→ Exercise details: Each line of the entries below that holds "with" is needed, copied in full.

=== Begin Enclosure ===

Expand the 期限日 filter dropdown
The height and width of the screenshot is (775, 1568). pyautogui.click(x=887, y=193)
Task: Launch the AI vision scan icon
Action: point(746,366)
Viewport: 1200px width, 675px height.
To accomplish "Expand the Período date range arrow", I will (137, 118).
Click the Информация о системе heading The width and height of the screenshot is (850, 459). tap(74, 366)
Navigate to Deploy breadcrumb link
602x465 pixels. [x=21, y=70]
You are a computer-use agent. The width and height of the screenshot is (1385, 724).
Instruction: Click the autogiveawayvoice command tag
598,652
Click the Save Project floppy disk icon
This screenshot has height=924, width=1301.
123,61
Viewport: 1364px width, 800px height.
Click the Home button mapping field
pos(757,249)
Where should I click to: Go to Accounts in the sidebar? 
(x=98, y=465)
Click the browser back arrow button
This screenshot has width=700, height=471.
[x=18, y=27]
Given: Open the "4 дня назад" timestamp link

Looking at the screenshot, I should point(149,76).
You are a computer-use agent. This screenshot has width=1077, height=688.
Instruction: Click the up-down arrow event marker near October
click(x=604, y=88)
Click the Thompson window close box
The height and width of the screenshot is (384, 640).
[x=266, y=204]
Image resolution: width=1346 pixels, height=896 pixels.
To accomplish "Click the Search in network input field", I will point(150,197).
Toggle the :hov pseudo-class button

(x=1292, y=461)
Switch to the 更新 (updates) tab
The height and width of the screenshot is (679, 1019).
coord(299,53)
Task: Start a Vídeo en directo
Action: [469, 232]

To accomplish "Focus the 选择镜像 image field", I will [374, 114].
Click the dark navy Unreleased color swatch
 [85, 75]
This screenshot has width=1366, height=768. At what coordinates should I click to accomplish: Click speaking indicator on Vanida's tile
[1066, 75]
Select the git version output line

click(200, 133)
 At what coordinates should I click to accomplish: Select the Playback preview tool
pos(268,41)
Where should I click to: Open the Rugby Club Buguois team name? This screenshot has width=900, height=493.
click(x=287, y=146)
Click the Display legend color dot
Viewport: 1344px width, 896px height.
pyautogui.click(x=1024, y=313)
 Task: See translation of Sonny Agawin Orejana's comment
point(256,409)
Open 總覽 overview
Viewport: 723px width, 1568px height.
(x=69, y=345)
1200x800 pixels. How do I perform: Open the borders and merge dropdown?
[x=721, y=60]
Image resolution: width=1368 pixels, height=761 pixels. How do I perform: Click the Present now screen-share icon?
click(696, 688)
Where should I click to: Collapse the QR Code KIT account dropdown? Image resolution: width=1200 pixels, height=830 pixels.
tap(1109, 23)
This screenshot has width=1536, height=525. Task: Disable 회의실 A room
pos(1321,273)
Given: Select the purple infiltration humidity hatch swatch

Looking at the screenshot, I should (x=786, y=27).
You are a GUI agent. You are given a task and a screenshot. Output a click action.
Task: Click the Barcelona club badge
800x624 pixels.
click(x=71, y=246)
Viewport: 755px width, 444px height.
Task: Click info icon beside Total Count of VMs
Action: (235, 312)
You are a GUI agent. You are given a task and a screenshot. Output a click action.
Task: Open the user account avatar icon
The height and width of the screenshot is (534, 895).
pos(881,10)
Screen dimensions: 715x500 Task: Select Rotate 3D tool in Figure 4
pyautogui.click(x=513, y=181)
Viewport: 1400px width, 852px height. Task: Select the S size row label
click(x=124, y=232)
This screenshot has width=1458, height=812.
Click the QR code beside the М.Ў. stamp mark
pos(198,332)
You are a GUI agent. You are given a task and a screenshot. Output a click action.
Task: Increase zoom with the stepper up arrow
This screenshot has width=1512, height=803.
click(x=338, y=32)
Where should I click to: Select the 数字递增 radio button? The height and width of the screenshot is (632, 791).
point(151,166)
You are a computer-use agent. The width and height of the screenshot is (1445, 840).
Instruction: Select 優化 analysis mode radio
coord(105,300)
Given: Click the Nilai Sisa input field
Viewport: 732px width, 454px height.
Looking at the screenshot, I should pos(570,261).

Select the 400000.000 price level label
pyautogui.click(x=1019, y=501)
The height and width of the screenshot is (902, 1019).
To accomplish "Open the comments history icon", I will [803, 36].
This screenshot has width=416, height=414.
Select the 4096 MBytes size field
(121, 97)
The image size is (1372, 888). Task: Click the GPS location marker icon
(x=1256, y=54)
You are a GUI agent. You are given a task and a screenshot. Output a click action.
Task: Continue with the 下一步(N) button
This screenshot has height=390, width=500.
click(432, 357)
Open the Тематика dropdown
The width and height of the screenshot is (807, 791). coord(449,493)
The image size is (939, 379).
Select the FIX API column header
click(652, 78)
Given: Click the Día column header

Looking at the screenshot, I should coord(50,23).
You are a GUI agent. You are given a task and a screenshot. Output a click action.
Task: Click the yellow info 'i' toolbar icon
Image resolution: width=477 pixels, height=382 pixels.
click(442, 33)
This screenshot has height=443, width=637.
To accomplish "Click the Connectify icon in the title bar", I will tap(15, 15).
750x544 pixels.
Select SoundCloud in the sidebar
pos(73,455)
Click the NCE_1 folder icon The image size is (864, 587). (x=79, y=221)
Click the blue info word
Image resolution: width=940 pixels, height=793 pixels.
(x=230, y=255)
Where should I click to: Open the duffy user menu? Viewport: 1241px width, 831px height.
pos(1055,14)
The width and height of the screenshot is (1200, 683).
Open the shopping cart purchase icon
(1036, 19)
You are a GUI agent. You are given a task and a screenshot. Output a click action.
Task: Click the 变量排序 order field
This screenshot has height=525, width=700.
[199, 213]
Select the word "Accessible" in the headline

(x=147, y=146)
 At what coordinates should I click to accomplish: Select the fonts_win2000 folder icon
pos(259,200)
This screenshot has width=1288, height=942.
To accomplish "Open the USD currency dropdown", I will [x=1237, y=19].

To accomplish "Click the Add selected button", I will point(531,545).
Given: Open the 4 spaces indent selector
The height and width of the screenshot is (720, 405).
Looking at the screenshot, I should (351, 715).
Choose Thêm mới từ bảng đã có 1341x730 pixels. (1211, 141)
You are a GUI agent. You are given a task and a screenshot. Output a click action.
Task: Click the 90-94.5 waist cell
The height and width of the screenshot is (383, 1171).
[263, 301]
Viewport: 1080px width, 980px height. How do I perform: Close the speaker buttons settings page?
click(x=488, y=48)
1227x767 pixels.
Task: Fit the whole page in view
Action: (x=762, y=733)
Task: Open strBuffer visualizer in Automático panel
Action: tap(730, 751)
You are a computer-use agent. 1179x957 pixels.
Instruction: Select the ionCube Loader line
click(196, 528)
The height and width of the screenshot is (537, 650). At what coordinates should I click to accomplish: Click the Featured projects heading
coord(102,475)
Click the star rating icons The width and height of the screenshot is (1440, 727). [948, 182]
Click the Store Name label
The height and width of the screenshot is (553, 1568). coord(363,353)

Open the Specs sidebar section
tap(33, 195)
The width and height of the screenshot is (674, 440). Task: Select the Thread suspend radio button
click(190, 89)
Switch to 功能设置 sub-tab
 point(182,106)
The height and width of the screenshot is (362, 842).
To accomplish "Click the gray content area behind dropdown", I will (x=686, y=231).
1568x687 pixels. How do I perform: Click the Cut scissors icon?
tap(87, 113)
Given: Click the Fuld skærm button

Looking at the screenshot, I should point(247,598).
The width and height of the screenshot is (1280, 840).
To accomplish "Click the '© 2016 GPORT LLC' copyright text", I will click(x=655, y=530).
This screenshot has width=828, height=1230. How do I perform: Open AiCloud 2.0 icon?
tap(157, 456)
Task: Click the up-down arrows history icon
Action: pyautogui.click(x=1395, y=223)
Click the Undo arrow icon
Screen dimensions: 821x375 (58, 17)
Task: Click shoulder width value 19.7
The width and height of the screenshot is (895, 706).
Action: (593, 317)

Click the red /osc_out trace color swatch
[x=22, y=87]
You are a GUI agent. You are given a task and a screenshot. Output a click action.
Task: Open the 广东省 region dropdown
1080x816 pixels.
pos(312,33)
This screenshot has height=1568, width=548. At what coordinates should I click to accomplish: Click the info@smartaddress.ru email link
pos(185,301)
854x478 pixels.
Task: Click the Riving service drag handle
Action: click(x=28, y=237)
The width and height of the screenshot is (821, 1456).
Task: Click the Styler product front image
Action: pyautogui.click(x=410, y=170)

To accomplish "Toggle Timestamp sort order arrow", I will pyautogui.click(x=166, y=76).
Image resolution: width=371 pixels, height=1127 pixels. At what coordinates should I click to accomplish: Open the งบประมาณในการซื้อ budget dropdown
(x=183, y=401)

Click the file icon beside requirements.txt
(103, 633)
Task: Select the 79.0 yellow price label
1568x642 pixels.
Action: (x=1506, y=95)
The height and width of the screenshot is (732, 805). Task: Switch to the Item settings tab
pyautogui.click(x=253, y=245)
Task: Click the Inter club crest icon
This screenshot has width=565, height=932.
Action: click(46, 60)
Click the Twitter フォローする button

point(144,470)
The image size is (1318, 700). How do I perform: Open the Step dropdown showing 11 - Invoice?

=== End Enclosure ===

→ Solution to the problem:
Task: Increase zoom with the stepper up arrow
Task: Continue with the 下一步(N) button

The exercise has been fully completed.